Brock Tracy teaches health to 1st through 5th graders and physical education to kindergarteners at .
This was the first teaching job out of Lock Haven University for the York County native. He has taught the same subjects in the same classroom for seven years — and he still loves it, he said.
Tracy's wife Tracy (yes, that's correct) is a guidance counselor at the school. The two have a 13-month-old daughter, Reese.
He sees his students once a week and covers topics like nutrition, fitness, injury prevention, body systems, and drugs, alcohol and tobacco.
"Not a lot of elementary schools teach health as a regular subject," he said. "I have to find ways to keep it engaging. Everything I teach is a life skill."
What's the biggest challenge your students face?

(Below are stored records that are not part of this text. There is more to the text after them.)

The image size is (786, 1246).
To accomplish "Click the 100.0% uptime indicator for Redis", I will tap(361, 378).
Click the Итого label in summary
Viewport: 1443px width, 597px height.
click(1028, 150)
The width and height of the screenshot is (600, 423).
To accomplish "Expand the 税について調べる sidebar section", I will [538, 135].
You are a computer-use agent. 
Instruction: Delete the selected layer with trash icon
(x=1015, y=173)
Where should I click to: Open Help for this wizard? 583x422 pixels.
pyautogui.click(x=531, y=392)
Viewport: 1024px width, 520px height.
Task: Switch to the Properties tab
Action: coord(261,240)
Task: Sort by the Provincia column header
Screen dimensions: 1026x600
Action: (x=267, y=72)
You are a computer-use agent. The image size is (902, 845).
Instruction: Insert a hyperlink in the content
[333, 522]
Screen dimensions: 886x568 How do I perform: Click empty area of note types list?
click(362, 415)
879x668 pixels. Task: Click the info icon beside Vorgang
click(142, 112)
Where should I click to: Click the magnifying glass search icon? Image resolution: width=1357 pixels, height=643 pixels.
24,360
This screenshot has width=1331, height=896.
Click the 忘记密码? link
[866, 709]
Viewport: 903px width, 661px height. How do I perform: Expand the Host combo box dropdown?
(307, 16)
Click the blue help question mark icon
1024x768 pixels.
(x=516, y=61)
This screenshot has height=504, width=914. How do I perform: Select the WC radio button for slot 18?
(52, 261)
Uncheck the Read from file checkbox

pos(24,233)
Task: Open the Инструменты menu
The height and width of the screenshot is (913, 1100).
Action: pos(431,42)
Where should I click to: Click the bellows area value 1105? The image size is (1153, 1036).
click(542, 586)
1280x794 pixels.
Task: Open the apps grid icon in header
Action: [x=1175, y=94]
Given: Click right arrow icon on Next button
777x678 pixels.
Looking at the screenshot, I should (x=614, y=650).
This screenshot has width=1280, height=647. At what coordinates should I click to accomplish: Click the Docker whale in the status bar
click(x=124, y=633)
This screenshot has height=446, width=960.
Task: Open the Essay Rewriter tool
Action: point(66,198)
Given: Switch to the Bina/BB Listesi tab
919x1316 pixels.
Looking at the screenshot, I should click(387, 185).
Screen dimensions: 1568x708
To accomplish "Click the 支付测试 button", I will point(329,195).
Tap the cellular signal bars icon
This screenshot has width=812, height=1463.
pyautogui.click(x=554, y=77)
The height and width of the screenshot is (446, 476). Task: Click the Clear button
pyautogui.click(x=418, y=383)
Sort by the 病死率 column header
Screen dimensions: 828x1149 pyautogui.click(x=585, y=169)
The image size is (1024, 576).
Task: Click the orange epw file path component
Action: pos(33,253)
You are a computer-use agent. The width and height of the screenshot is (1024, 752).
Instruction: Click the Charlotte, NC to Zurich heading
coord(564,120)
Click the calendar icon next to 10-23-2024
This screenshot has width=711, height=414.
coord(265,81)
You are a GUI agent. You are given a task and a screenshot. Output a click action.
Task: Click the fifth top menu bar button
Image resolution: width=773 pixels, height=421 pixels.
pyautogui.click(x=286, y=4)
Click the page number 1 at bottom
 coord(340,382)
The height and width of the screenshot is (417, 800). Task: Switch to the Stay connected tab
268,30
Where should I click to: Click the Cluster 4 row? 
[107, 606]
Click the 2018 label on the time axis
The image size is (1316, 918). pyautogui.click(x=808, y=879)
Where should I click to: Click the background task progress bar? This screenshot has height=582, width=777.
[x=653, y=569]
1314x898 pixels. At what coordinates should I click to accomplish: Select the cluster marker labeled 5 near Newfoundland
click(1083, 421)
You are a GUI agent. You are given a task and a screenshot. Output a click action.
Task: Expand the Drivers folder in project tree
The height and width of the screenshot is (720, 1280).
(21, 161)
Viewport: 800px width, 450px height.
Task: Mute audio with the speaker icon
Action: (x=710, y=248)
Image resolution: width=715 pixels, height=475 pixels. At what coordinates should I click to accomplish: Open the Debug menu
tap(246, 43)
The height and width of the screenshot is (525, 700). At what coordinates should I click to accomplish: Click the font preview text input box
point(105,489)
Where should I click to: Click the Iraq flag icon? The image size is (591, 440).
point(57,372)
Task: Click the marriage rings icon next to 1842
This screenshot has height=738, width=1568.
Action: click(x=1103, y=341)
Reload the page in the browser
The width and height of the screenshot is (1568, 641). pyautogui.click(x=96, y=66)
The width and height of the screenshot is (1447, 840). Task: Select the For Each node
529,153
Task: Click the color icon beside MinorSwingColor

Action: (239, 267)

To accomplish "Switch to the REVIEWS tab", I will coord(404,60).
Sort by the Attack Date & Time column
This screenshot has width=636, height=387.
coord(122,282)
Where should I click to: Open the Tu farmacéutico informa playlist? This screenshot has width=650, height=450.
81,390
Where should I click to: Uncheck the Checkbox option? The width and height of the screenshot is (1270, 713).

As the students get into the higher elementary school grades, Tracy said he notices that many of them show signs of social and other pressures. School, home, sports, culture, society — "I think there's alot of expectations" on them, he said.
Tracy said he tries to teach that falling into peer pressure can lead to bad decisions.
How do you approach teaching health?
"I want kids to be in control of their health," he said. So he gives them activities and encourages them to teach their own families what they learn. (This can get him into trouble when children lecture their parents about drinking wine.)
"It's good to talk about their heart rate, but it's even better when they can feel it," Tracy said.
He also notes that in general, children who exercise regularly perform better in class and are more open to trying new physical activities.
What advice would you give to a teacher starting out?
"Be organized. Be flexible. And remember why we went into teaching — for the kids," he said.